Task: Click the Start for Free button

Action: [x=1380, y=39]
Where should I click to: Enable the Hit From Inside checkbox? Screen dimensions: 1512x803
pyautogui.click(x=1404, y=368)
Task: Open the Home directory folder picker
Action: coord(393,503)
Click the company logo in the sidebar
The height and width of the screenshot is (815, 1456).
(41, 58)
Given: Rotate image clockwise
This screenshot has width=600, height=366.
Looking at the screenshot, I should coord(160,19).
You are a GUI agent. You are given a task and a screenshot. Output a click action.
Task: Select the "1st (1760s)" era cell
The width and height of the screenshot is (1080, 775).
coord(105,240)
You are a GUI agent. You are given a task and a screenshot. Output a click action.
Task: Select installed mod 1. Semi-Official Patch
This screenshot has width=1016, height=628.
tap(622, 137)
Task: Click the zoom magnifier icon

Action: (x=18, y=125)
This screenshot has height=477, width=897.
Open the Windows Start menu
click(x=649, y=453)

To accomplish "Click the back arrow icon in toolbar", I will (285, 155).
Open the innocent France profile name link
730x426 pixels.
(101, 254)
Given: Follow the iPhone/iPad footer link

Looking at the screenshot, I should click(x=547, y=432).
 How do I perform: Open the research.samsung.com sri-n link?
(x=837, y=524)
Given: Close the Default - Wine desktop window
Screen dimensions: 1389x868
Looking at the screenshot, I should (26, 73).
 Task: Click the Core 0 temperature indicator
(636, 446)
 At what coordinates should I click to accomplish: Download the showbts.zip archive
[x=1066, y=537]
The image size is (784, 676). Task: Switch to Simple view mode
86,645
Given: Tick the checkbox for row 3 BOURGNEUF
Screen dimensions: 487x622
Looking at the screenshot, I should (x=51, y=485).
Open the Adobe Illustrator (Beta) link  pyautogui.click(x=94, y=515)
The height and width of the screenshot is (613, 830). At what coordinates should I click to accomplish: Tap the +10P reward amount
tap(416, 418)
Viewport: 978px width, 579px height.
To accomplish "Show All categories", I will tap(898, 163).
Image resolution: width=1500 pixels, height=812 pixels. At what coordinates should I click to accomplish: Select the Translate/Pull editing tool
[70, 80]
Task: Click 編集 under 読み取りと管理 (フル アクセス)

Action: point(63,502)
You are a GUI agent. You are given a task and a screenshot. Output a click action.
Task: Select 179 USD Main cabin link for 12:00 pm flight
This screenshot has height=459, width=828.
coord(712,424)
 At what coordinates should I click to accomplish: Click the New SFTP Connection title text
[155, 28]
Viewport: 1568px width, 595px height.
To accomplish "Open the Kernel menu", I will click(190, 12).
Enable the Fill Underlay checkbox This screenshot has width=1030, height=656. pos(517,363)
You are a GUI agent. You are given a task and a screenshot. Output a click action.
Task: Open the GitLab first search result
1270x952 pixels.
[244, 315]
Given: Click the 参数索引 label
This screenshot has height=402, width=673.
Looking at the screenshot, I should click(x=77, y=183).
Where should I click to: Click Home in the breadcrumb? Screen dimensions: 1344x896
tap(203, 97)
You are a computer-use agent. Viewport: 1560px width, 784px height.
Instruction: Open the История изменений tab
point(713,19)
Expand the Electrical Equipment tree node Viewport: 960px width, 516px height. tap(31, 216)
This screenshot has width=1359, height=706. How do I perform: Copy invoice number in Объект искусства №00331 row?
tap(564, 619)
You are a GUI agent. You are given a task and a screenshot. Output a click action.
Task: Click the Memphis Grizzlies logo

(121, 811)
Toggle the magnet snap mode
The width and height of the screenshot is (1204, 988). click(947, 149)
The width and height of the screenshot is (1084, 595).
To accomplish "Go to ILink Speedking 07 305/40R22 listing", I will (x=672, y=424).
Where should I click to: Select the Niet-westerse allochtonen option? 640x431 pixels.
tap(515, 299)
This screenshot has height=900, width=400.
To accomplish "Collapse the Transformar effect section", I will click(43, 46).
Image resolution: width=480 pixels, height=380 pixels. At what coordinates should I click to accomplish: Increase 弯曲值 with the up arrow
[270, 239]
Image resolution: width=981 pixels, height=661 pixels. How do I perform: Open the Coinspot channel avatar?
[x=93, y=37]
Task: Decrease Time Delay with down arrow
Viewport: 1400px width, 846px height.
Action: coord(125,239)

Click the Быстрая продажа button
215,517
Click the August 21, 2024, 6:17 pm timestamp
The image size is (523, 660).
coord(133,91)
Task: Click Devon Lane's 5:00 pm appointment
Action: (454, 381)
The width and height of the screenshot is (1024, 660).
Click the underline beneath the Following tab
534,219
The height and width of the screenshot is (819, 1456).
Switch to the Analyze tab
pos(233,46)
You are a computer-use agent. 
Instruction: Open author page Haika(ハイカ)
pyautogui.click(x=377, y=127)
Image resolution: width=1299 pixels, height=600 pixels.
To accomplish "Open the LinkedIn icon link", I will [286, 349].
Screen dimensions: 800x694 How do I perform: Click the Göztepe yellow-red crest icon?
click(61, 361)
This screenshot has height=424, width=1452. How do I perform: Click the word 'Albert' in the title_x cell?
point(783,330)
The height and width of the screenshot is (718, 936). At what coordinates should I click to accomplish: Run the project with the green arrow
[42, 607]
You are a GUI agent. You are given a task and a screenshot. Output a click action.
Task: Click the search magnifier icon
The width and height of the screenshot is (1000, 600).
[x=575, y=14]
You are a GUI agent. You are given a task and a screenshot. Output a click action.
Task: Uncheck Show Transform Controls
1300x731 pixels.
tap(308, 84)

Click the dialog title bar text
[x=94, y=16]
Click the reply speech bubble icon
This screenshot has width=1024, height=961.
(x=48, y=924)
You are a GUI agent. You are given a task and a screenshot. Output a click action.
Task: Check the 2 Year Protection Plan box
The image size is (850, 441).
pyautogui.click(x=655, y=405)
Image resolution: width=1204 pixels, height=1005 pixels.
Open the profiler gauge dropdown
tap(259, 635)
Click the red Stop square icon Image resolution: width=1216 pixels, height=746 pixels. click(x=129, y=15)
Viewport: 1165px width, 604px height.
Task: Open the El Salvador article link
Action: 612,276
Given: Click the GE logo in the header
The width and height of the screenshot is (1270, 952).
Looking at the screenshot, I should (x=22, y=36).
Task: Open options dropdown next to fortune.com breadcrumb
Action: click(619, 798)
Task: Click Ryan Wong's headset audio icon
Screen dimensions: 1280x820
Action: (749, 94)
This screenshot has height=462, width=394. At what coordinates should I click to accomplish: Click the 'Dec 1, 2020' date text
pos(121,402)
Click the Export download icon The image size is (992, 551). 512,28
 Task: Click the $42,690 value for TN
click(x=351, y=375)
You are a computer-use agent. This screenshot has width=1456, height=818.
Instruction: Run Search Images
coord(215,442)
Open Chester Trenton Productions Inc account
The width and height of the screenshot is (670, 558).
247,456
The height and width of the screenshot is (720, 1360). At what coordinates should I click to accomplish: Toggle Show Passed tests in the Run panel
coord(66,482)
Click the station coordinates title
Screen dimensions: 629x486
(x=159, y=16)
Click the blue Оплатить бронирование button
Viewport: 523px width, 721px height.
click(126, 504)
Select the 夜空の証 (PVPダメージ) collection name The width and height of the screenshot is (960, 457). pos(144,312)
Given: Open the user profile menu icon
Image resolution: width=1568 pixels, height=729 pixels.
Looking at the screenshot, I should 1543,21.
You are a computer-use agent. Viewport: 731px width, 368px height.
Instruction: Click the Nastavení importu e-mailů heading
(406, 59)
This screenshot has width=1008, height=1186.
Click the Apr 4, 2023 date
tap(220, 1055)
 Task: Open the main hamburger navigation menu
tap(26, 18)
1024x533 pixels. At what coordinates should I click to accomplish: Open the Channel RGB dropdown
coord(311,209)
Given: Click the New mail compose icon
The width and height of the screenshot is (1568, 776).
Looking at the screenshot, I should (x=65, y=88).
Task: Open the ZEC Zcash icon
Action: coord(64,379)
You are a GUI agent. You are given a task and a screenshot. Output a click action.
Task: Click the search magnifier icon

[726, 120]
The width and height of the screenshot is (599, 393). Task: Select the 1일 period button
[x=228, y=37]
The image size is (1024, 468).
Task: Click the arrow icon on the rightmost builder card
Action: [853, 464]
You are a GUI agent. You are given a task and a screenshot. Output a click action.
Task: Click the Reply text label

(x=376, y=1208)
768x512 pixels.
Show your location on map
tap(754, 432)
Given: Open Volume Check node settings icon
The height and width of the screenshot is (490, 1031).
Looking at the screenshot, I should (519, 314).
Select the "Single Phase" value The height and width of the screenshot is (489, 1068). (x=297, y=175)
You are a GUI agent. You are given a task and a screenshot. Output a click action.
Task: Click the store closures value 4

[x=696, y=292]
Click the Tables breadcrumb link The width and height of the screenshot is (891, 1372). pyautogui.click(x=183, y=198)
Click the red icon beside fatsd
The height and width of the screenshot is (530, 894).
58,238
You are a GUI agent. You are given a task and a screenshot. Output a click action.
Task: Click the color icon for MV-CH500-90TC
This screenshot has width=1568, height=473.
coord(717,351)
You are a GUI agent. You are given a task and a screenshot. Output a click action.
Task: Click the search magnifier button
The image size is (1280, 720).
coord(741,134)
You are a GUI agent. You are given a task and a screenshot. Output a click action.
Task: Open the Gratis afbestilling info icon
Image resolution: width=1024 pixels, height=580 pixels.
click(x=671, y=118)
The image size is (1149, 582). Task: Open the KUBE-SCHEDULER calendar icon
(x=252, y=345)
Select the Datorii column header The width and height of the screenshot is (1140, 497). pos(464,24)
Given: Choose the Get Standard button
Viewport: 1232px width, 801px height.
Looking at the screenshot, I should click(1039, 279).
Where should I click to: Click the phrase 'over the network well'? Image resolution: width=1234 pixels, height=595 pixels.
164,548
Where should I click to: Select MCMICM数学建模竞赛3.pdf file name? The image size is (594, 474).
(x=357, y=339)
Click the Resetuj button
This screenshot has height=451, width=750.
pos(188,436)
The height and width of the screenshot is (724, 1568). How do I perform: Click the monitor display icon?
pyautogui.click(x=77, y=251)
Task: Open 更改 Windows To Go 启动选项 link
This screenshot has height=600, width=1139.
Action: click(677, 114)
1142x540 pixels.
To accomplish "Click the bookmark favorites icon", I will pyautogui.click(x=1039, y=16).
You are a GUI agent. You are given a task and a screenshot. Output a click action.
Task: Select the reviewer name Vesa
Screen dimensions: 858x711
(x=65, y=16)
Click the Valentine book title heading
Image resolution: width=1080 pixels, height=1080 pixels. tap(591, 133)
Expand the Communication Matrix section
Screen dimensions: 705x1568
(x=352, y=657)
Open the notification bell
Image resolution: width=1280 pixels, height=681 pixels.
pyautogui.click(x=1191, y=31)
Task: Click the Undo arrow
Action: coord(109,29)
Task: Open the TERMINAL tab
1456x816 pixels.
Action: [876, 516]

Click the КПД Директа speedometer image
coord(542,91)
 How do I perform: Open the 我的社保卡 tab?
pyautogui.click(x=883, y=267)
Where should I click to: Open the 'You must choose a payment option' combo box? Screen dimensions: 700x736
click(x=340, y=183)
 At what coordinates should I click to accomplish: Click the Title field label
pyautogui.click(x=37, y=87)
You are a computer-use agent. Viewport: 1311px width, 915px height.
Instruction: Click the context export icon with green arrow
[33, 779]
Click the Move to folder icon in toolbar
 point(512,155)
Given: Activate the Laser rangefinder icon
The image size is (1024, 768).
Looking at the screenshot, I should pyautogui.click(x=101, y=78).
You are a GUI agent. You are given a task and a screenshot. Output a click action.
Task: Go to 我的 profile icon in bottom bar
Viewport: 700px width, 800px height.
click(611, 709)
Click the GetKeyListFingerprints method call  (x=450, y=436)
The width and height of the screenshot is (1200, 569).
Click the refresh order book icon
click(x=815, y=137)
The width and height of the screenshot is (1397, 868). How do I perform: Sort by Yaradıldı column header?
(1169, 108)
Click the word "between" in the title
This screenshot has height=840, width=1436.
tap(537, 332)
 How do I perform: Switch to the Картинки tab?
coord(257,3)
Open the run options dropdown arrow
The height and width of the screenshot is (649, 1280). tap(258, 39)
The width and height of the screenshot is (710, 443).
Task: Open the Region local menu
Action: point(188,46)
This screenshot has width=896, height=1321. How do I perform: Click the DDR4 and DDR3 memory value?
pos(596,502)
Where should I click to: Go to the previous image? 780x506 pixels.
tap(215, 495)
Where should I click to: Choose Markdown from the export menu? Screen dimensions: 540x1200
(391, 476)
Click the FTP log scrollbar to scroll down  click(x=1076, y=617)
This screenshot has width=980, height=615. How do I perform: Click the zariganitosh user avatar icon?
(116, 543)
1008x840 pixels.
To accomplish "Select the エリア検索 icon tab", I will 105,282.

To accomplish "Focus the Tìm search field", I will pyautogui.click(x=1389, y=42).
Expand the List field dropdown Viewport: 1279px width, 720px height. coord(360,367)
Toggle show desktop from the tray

* * *

**Exercise**
Each line above that contains the string "section" should be copied.

**Task response**
To accomplish "Collapse the Transformar effect section", I will click(43, 46).
Expand the Communication Matrix section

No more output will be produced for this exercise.